Sorry, Donald Trump, Pete Rose Is Not Endorsing You For President

Pete Rose
Pete Rose is honored prior to the MLB All-Star Game at Great American Ball Park in Cincinnati on July 14, 2015. Frank Victores/USA TODAY Sports/Reuters

Updated | Don't believe everything you read on Donald Trump's Twitter page: Former baseball champ Pete Rose is not endorsing the billionaire businessman for president.

On Sunday night, Trump tweeted a photo of a baseball apparently signed by former Cincinnati Reds player Rose, with the message "Please make America great again."

Trump posted the same image on his Facebook page, writing, "Just received from Pete Rose. Thank you Pete!"

The media were quick to interpret this as an endorsement of the Republican front-runner. "Pete Rose backs Donald Trump ahead of Ohio primary," blared CNN.com. MSNBC.com made a point of explaining to its readers "why Pete Rose's Trump endorsement matters." (The answer: Rose, despite being banned from baseball since 1989, remains a hometown hero in Ohio, where Trump hopes to carve out a narrow primary victory.)

Fox Sports went with a dramatic headline: "Pete Rose gives his full support to Donald Trump as only he can."

Only problem? Rose is not endorsing Trump—and he never sent a personalized note to the candidate, according to his publicist.

"Pete signs a lot of baseballs, and one of his things is to put pop culture references on there [as requested by] fans," Ray Genco, a representative for the player, told Newsweek. "I'm not saying he did or did not sign it. I'm saying it was not a personalized note that he sent to Donald Trump as a means of endorsing a candidate."

Genco, an attorney, wasn't sure how the ball seemingly signed by Rose wound up in Trump's possession. He added, "It was not the intention of Pete to send a ball specifically to Trump in order to endorse him."

Trump, though, is either confused or purposefully misleading the media into calling it an endorsement. The candidate reportedly mentioned Rose by name at a campaign stop in West Chester, Ohio, saying, "We gotta let Pete Rose in the Hall of Fame."

Rose played in Major League Baseball from 1963 until the mid-1980s.
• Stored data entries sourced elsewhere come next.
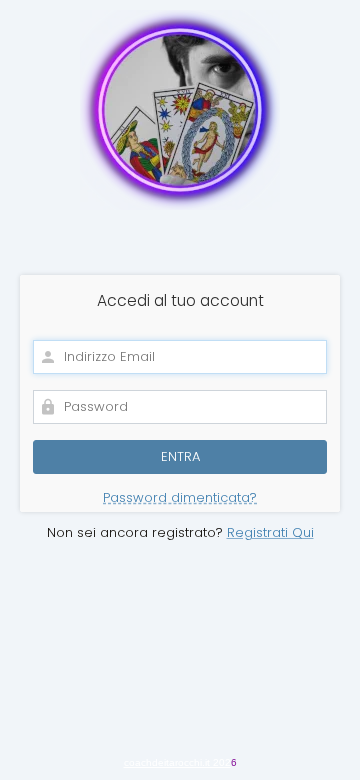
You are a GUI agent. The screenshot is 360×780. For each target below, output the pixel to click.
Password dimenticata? (180, 498)
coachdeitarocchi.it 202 (177, 762)
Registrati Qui (270, 532)
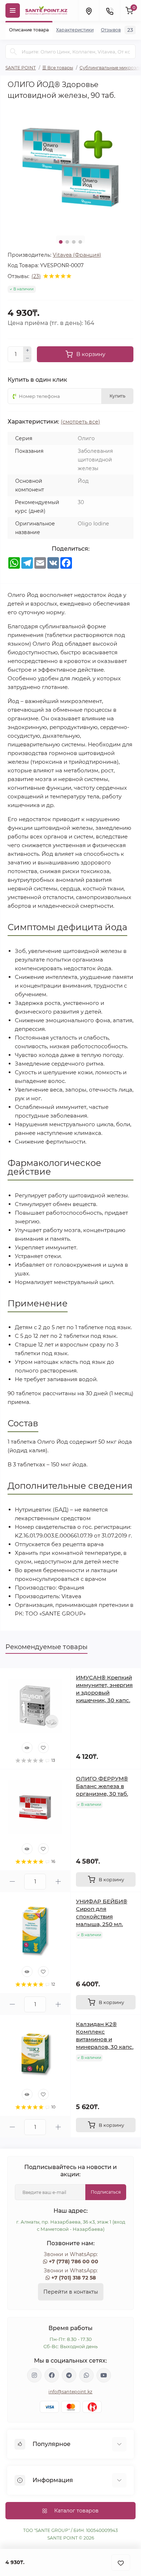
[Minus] (27, 359)
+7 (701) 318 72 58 (73, 2277)
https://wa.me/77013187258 (86, 2375)
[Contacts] (109, 10)
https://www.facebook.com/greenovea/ (51, 2375)
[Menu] (12, 10)
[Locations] (88, 10)
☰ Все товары (57, 67)
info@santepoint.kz (70, 2391)
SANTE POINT (20, 67)
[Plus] (27, 350)
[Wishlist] (43, 1747)
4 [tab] (80, 242)
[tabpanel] (70, 167)
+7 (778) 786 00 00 (73, 2261)
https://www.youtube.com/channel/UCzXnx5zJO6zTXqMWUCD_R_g (104, 2375)
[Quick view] (27, 1747)
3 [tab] (74, 242)
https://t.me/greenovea (69, 2375)
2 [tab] (67, 242)
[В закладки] (120, 2562)
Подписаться (106, 2192)
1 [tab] (61, 242)
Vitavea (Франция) (77, 255)
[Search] (13, 51)
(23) (36, 276)
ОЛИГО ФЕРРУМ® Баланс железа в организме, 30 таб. (102, 1786)
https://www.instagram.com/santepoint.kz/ (34, 2375)
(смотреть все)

He was banned from the sport after being accused of betting on his own team.

Rose was not available to speak directly, but Genco provided the following statement:

I represent Mr. Pete Rose. Pete has made a point not to "endorse" any particular presidential candidate.

Though he respects everyone who works hard for our country, any outlet that misinterpreted a signed baseball for an endorsement was wrong.
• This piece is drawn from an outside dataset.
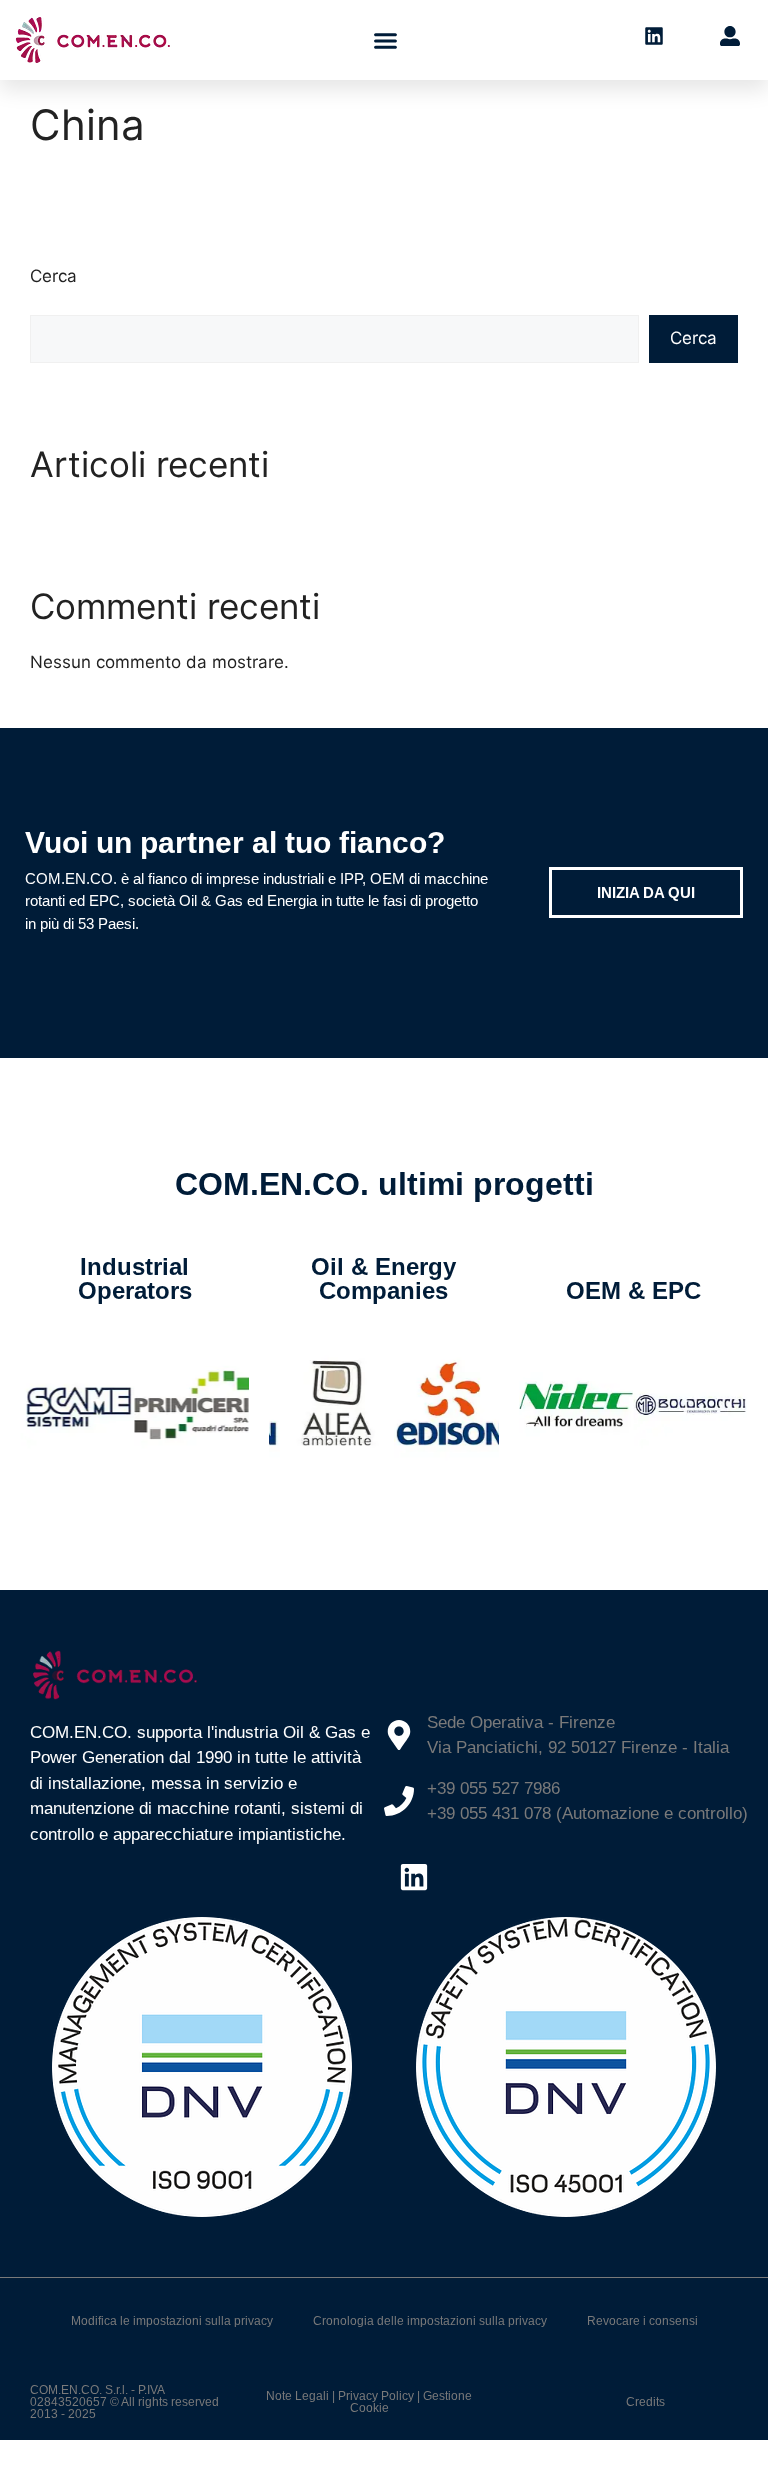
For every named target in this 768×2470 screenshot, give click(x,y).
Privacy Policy (376, 2396)
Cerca (53, 276)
Pete did not send any candidate a baseball or a note of endorsement.

That said, through my discussions with Pete about this cycle, I've learned that he believes that who to vote for is a decision each voter should decide for him or herself.

Pete knows and has impressed upon me that, above politics, it's leadership and teamwork [that] make all the difference. Both the left and right are baseball fans, and it is those institutions and their people that make America exceptional.

We've reached out to the Trump campaign and will update if we hear back.

Correction: An earlier version of this post referred to Ray Genco as Rose's publicist. He is an attorney for the baseball veteran who handles media requests.